**Work required**:
From the line with "Open the Locals debug window tab" through the end of the rows, write those lines again with "Locals" swapped for "Watch" and nothing else altered. Omit the pictures.

## Begin Records for this task

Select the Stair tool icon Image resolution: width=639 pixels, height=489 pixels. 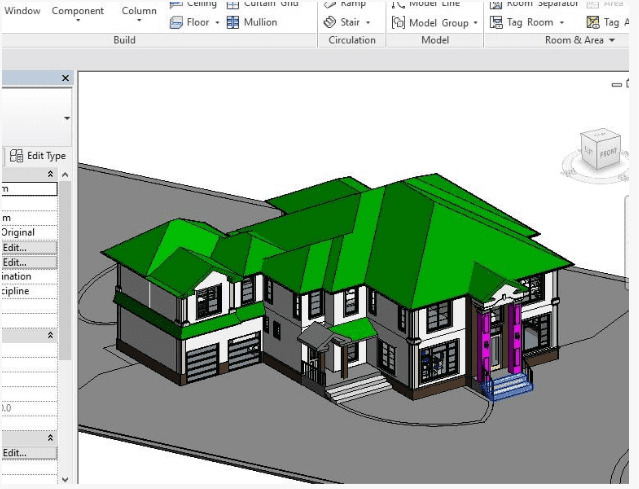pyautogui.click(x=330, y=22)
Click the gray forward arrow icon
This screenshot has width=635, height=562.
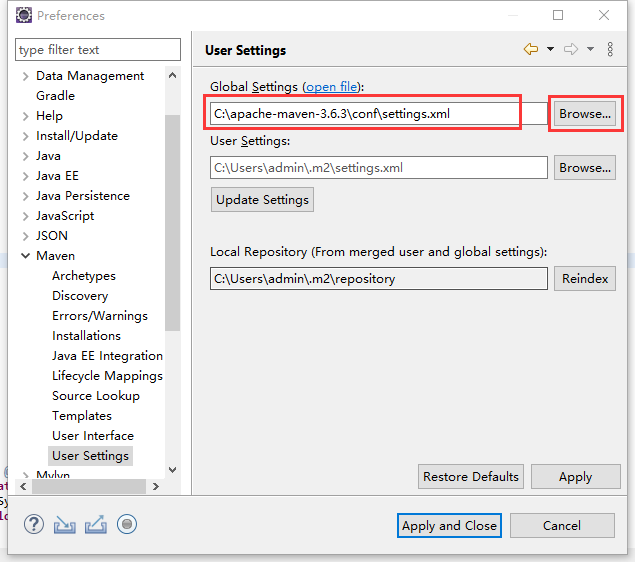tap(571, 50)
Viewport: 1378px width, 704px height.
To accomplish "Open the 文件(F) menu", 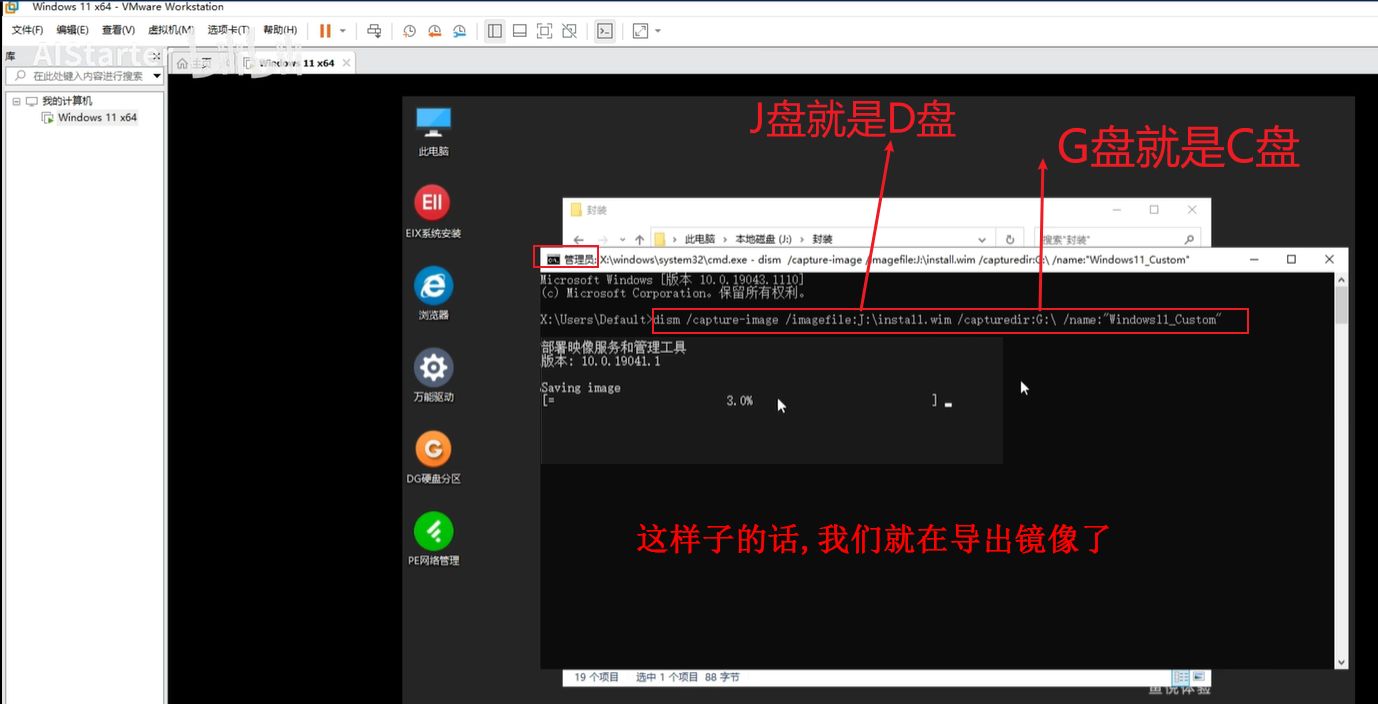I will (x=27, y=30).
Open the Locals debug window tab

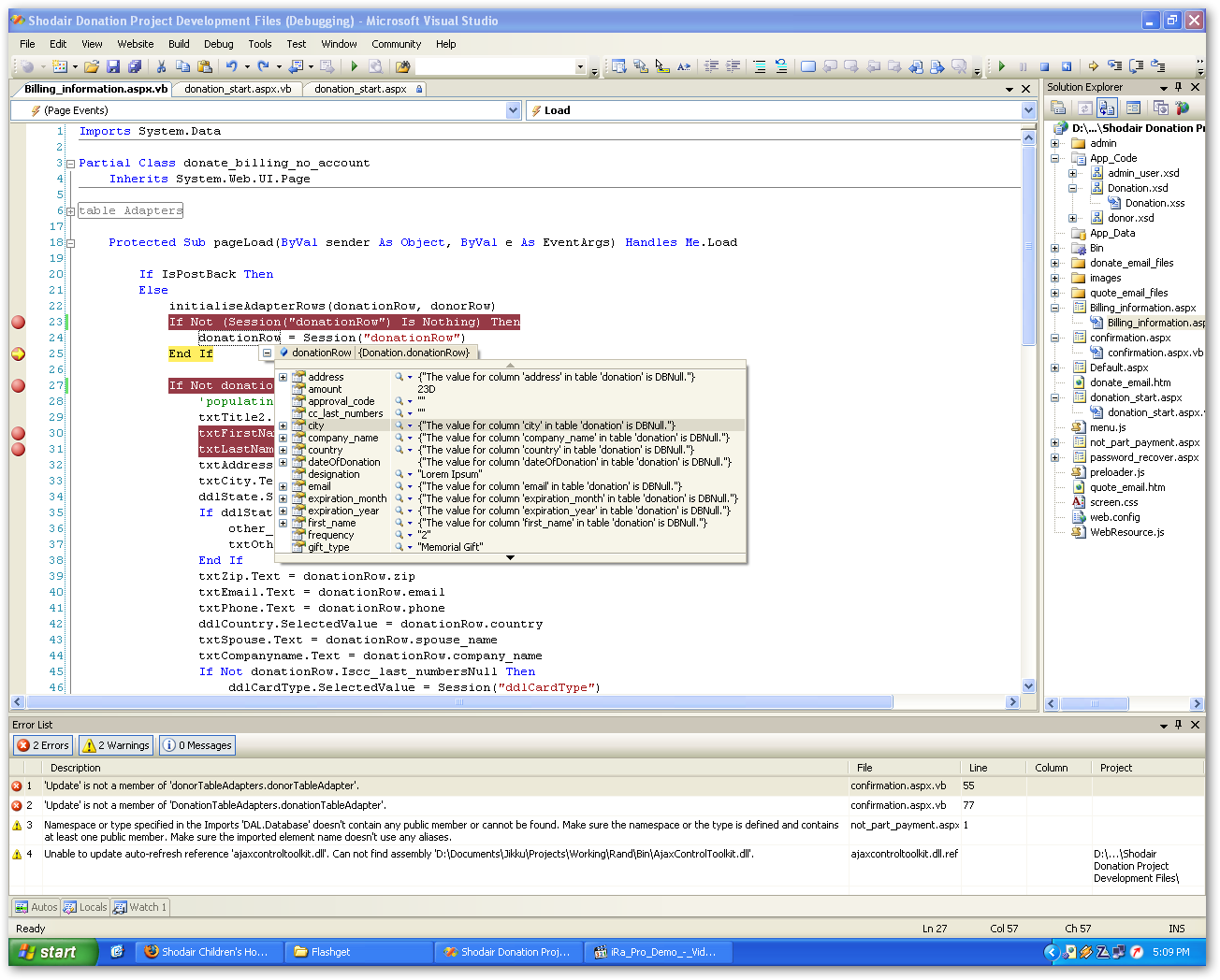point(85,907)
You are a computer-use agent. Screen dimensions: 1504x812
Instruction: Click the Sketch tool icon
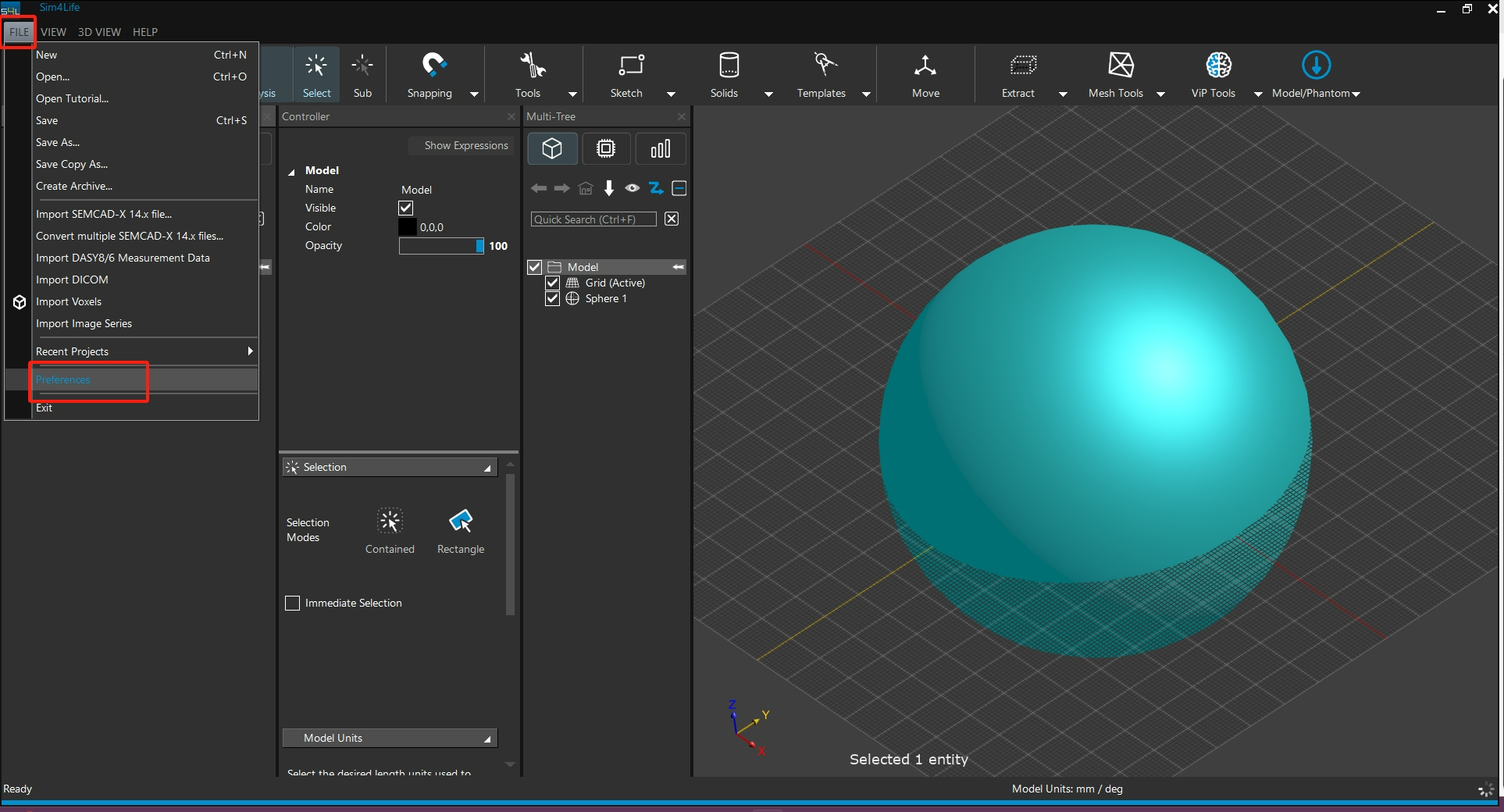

## End Records for this task

**Full solution**:
Open the Watch debug window tab

point(85,907)
You are a computer-use agent. Screen dimensions: 1504x812
Instruction: Click the Sketch tool icon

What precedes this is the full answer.